En outre, la modification du code du patrimoine proposée par le projet de loi permettra aux agents des services publics d'archives d'écarter le risque pénal de compromission associé à la communication de documents portant un timbre de classification. Cette mesure aura pour conséquence une ouverture très importante des archives classifiées. Plusieurs centaines de milliers de documents seront ouverts, alors qu'actuellement leur communication n'est possible qu'après une déclassification formelle et un démarquage préalable. Le service historique de la défense estime que la mesure permettra l'ouverture de 650 000 dossiers.

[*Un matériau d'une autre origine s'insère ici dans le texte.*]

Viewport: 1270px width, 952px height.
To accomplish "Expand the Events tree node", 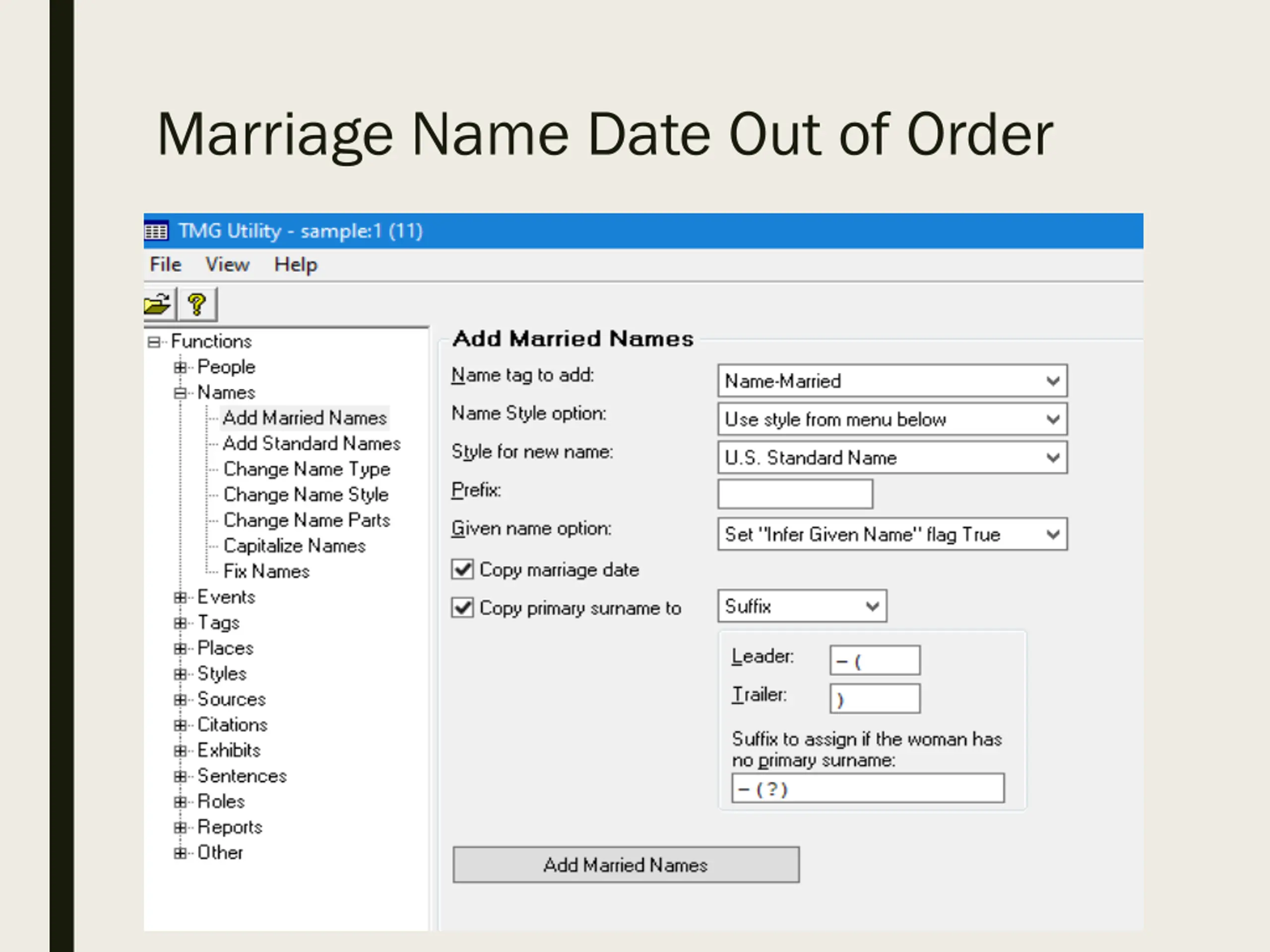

C'est une réelle avancée car la situation actuelle obère les ressources des services d'archives et provoque la paralysie de nombre de travaux de recherches historiques portant sur la Seconde guerre mondiale, la guerre d'Algérie et la Guerre froide. En tant que rapporteur, je considère que la demande des historiens, des étudiants et du monde de la recherche a été ici pleinement prise en compte par le Gouvernement.

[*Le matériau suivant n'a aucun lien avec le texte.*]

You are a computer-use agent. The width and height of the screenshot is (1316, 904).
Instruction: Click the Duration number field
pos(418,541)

Le deuxième avantage est une protection plus grande pour les membres des services du renseignement.

Enfin, le troisième et dernier avantage n'est pas des moindres. Les nouvelles dispositions permettront une meilleure protection du citoyen, grâce à une mention explicite des documents dont la communication pourrait être préjudiciable à leur sécurité dans quatre cas : les plans de centrales nucléaires, de barrages hydrauliques, d'infrastructures militaires ; les matériels de guerre ; les procédures opérationnelles des services de renseignement ; le système de contrôle gouvernemental de la dissuasion nucléaire. Si la modification proposée du code du patrimoine est adoptée, les délais de consultation seront significativement réduits.

Cette modification est plus qu'une clarification juridique, elle permet de respecter deux principes de valeur constitutionnelle. Le secret de la défense nationale, qui contribue à l'exigence constitutionnelle de protection des intérêts fondamentaux de la nation, doit, dans le cas des archives, être concilié avec l'impératif constitutionnel du droit d'accès aux archives publiques. Dans ce projet de loi, le secret de la défense nationale reste un outil plus que jamais conciliable avec la démocratie et l'État de droit.

En conclusion, chers collègues, je souhaiterais rendre un hommage appuyé à nos agents des services de renseignement, civils et militaires. Ils agissent dans l'ombre et avec abnégation pour la sécurité de nos concitoyens. Soyons leur fervent défenseur et n'oublions jamais ceux morts pour la France, parfois dans l'anonymat.